Filmed in Jackson, Michigan, Daniels and Presnell play Fred Barlow and Winslow Schnaebelt, the heads of two different groups of door-to-door vacuum cleaner salesmen who are competing for the same territory.  Their rivalry becomes so fierce that the president of the manufacturer of the product, Mr.
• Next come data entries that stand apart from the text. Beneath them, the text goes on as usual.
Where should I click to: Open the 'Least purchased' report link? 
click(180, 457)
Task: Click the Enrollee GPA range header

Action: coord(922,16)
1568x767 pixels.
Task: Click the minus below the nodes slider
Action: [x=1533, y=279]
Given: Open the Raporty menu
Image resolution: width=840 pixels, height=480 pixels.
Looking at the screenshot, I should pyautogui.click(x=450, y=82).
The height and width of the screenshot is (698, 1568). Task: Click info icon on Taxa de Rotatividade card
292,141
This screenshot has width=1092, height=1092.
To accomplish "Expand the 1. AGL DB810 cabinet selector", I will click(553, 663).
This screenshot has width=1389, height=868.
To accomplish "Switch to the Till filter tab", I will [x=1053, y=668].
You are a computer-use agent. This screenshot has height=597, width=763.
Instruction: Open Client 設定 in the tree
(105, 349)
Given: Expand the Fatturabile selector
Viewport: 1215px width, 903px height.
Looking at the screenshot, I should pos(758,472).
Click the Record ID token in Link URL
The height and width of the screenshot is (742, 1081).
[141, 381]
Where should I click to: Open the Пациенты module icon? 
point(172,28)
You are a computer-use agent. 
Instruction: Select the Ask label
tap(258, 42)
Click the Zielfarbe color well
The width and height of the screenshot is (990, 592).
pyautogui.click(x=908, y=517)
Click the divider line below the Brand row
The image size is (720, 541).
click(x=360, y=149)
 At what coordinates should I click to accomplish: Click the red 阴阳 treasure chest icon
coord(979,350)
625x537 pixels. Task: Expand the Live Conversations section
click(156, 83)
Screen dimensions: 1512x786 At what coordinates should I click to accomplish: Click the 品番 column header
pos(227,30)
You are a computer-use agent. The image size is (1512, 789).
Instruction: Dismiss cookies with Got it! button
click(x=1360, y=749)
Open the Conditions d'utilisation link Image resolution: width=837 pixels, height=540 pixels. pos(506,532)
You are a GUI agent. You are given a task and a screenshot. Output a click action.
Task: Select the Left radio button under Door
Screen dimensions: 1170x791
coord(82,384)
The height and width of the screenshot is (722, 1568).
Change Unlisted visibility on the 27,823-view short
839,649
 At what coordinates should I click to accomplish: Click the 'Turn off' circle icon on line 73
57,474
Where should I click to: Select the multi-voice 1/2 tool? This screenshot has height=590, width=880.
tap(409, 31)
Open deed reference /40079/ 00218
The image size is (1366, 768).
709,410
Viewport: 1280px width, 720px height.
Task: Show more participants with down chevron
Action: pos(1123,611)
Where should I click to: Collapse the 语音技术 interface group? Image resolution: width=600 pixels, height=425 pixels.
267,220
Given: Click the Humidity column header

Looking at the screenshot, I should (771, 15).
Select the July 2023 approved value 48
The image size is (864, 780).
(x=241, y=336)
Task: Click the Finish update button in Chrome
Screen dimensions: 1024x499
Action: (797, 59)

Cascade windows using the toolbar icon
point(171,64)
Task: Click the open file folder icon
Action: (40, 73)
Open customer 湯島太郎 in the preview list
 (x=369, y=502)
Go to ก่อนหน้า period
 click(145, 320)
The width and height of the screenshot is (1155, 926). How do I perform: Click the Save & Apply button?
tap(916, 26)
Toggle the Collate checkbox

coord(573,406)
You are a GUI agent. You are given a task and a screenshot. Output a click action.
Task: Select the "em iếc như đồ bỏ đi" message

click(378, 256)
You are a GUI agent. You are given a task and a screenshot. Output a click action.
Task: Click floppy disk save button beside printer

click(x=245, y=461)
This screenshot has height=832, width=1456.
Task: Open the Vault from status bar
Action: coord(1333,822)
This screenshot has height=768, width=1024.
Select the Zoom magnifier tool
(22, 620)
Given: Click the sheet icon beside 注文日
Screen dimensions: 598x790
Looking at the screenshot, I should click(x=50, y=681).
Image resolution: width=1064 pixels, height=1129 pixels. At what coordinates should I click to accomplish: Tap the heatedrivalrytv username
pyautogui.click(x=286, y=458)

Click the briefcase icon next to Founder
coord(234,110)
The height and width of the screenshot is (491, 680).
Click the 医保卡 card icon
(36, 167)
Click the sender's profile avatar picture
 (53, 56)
Suckerton, decides that for the good of the company, the town will have only one group of sales representatives.  Desperate, and always the underdog, Barlow suggests a winner-take-all sales contest to determine who gets the territory.  Well behind Schnaebelt from the very start, Barlow's sales surge when he learns of his wife's non-traditional use of a long forgotten vacuum attachment.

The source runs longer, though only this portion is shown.